The induction of hyperthermia in rabbit liver by means of duplex stainless steel thermoseeds

Abstract

Objective: To determine the heating characteristics of needle-shaped duplex stainless steel thermoseeds, and to evaluate their effectiveness in the induction of hyperthermia in rabbit liver.

Materials and methods: Thermoseeds of the two different shapes, L-shaped for single doses of hyperthermia and I-shaped for in-vitro study and repeated hyperthermic induction, were prepared. For the in-vitro study, an I-shaped thermoseed 0.23 mm in diameter and 25 mm long was placed inside a plastic tube filled with water. Heat was applied for 30 minutes within an induction magnetic field, and during this time changes in temperature were recorded using three thermocouples. For the in-vivo study, fifteen New Zealand white rabbits were divided into five equal groups. An I-shaped or L-shaped thermoseed was inserted in each rabbit's liver, and then placed within the center of the magnetic induction coil during a 30-minute period of hyperthermia. The rabbits in the first group were sacrificed immediately after hyperthermia was induced once, while those in the other groups were sacrificed at 1, 3, and 7 days, respectively, also after one induction. The remaining three rabbits were sacrificed 4 days after three consecutive daily treatment sessions. The resected segments of liver were subsequently evaluated histopathologically for the extent of coagulation necrosis caused by heating of the thermoseed.

Results: The in-vitro study demonstrated that the temperature in the thermoseed, which was 25.9 degrees C before heating and 54.8 degrees C after heating, rose rapidly at first but progressively less rapidly as time elapsed. Light microscopic examination of the rabbits' livers revealed coagulation necrosis and infiltration by inflammatory cells around the insertion site of the thermoseed. The maximum diameter of coagulation necrosis was 2.81+/-1.68 mm, and this occurred in the rabbits that were sacrificed 7 days after heat induction.

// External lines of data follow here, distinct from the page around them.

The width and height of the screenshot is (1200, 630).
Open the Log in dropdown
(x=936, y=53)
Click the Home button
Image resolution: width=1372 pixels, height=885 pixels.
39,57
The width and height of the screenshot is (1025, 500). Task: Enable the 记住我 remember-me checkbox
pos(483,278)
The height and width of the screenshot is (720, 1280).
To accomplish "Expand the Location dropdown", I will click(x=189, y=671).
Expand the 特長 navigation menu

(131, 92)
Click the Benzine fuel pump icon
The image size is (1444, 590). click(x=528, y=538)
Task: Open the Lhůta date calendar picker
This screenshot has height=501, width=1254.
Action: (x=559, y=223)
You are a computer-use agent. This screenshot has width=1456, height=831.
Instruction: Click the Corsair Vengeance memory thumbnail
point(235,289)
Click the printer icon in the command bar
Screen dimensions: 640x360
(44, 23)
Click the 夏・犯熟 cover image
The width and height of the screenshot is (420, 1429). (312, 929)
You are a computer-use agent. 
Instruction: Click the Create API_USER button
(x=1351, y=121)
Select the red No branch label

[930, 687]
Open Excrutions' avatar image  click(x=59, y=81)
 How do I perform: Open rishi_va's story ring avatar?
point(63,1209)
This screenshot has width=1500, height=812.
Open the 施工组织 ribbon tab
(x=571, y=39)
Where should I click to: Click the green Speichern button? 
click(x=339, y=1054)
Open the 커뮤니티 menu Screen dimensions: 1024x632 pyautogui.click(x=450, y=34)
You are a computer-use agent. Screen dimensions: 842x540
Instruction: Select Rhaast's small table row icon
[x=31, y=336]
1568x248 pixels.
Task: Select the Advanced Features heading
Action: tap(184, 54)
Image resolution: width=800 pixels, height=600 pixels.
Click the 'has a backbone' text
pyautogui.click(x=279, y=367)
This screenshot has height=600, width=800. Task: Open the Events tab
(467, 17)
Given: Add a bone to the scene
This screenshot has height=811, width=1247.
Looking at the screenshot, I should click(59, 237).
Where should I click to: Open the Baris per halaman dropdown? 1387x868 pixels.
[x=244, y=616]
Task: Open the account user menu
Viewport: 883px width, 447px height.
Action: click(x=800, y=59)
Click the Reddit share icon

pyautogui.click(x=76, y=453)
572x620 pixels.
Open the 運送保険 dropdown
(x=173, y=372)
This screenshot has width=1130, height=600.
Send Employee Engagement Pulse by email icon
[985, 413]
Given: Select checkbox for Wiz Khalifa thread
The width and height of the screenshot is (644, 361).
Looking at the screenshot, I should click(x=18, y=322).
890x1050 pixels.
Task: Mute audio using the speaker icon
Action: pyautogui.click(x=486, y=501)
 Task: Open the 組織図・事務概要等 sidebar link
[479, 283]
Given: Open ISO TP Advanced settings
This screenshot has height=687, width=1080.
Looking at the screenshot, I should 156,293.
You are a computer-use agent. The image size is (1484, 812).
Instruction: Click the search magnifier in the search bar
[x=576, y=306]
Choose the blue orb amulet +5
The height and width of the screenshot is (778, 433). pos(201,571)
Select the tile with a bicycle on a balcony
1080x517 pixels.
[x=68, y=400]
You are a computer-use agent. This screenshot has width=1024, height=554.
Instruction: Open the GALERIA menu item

Conclusion: Needle-shaped duplex stainless steel thermoseeds show temperature-dependent-type heating characteristics, and in rabbit liver, induced coagulation necrosis of surrounding tissues after heat is applied for 30 minutes. These thermoseeds may thus be useful for the induction of interstitial hyperthermia.

Fig. 1

Two thermoseeds made from duplex stainless steel: L-shaped and I-shaped, both are 2.5 cm in length.

Fig. 2

Method of temperature measurement for in-vitro experiment. An I-shaped thermoseed is located within a test tube filled with 0.7 mL of water. Three thermocouples, connected to a personal computer for data acquisition, are attached to the inside wall of the plastic tube.

Fig. 3

Radiograph of a rabbit shows an L-shaped thermoseed (arrow) in the liver. The inserted portion of the thermoseed is aligned parallel to the long axis of the rabbit.

Fig. 4

Heating system for the induction of interstitial hyperthermia in rabbit liver, using a thermoseed. A. Schematic drawing shows the heating system and a rabbit with an L-shaped thermoseed for the induction of interstitial hyperthermia. B. Photograph of rabbit and induction coil during interstitial hyperthermia. A mask and equipment for general anesthesia of the animal are visible.

Fig. 5

Light micrographs of rabbit liver after the induction of interstitial hyperthermia using a duplex stainless steel thermoseed. The area of coagulation necrosis is indicated by arrows. A. Immediately after heating, chromatin condensation of the nucleus and increased eosinophilia of hepatocytic cytoplasm around the central hole (thermoseed insertion site) are noted (original magnification, ×40; hematoxylin-eosin staining). B. A day after heating, a thin band of coagulation necrosis around the central hole (filled with RBCs and necrotic tissue) and infiltration of some eosinophils at the margin of coagulation necrosis are apparent (original magnification, ×40; hematoxylin-eosin staining). C. Three days after heating, an area of coagulation necrosis larger than that seen in Fig. 5B, together with inflammatory cell infiltration and early fibrosis around the area of necrosis, is seen (original magnification, ×40; hematoxylin-eosin staining). D. Seven days after heating, an extensive area of coagulation necrosis, about 4 mm in diameter and with extensive surrounding fibrosis, is noted (original magnification, ×20; hematoxylin-eosin staining). E. Four days after three consecutive daily periods of heating, calcified hyaline material in the area of coagulation necrosis is seen, together with multinucleated giant cell infiltration. There is extensive fibrosis around the necrotic area, but surrounding inflammatory cells are not similarly extensive (original magnification, ×40; hematoxylin-eosin staining).